The message Altman delivered was sympathetic but also necessarily forward-looking. “It’s, we still have the same ambition, the same goals, the same direction, the same mindset,” McKenna recalled. “We just don’t have one of our really good players.” To that end the schematic tweaks have been minimal. On offense, the coaches had to add a couple of sets for when 6’9” forward Jordan Bell and 6’11” forward Kavell Bigby-Williams were on the floor at the same time; Bigby-Williams doesn’t have Boucher’s shooting touch, so using him in the same way doesn’t make sense. But there has been no significant dip despite losing a unique weapon.
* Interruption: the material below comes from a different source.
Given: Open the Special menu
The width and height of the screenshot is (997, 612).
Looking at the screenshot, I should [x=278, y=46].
In the four games before Boucher’s injury, Oregon’s average offensive efficiency was 117.8; in the four NCAA tournament games it’s been 117.5.
And there was no defensive overhaul, either, despite losing an elite rim protector. “We still have the same defense I think everybody in the country runs,” Bell said. “Guy drives baseline, help side comes, you try to block him. A guard might have to come over and take a charge instead of trying to block it, or wall up and make him kick it back out.” There is no doubt Oregon is a different defensive team; the Ducks blocked just seven shots in their first three NCAA tournament games before Bell went berserk against Kansas and swatted eight all by himself. Structurally, Oregon is the same and Bell just has to be judicious about challenging shots to avoid foul trouble…unless he elects to assert himself as he did against the Jayhawks.
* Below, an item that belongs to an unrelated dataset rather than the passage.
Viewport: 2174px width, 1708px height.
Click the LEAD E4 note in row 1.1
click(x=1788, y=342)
“We’ve got enough versatility with the rest of our guys that those guys can kind of blend in and we can still continue to do what we like to do,” McKenna said.
Continuing to do so may prove difficult against North Carolina.
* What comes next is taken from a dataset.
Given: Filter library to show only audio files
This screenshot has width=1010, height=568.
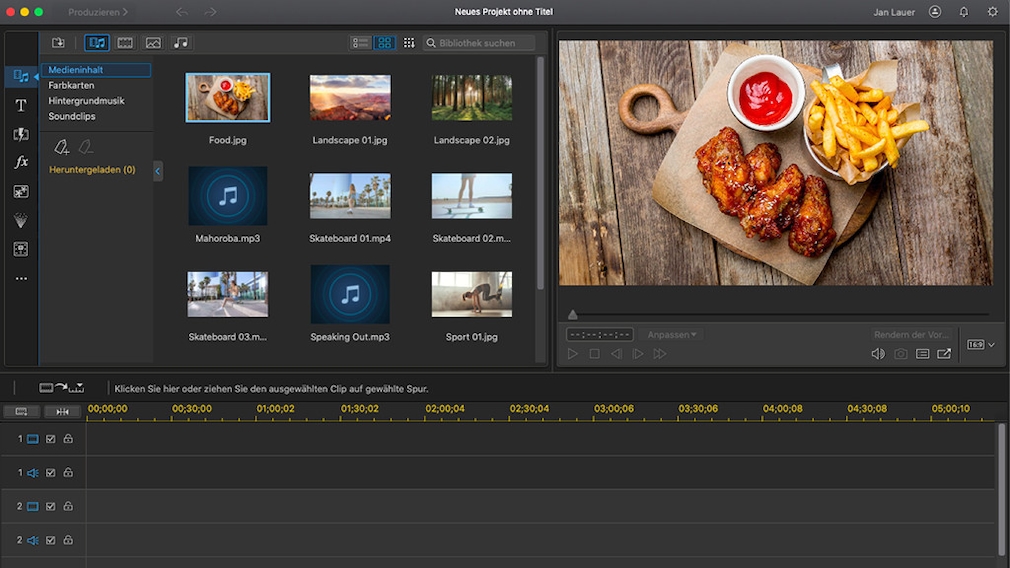Looking at the screenshot, I should click(180, 43).

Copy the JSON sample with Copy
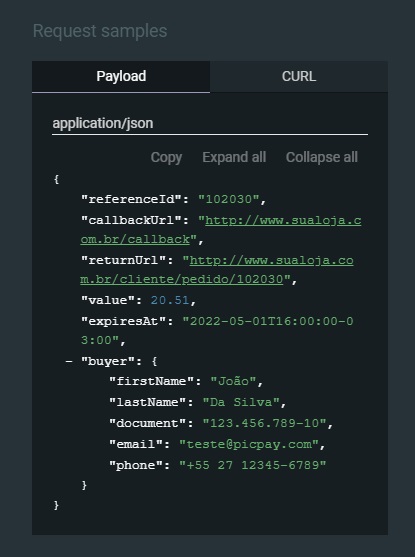166,157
Bell has devoured teams with limited and/or less ravenous post options for three double-doubles in four NCAA tournament games. The Tar Heels might not have anyone performing at Bell’s level, but they’ll deploy several huge bodies unafraid to tussle in the paint. They’re also the best offensive rebounding team in the country, grabbing 41.7% of available caroms at that end. And without Boucher, Oregon has no one to draw a North Carolina big man away from the rim to offset that strength on the glass. In fact, the Ducks will face an opponent that is uniquely equipped to expose Boucher’s absence, while also well-positioned to mitigate Bell’s impact.
Oregon, meanwhile, will continue to believe it can play like nothing has changed. “It was always possible,” forward Dillon Brooks said. “We just had to make minor adjustments. We went through it with the Arizona loss and we bounced back and we won games. We got it done.”
That is all Chris Boucher asked, after all. He didn’t want to be seen as a victim. Oregon has a chance to do something historic and he didn’t want to be, as he puts it, the story of the team: Oh, he’s hurt, everyone feels bad. So when he addressed his fellow Ducks after the ACL diagnosis, he simply wanted his team to act like he was never there. “I wanted to tell them I’m good, I’m going to travel with y’all, you gotta win games,” Boucher said. “That’s it.”
Somehow, Oregon has made it look that easy.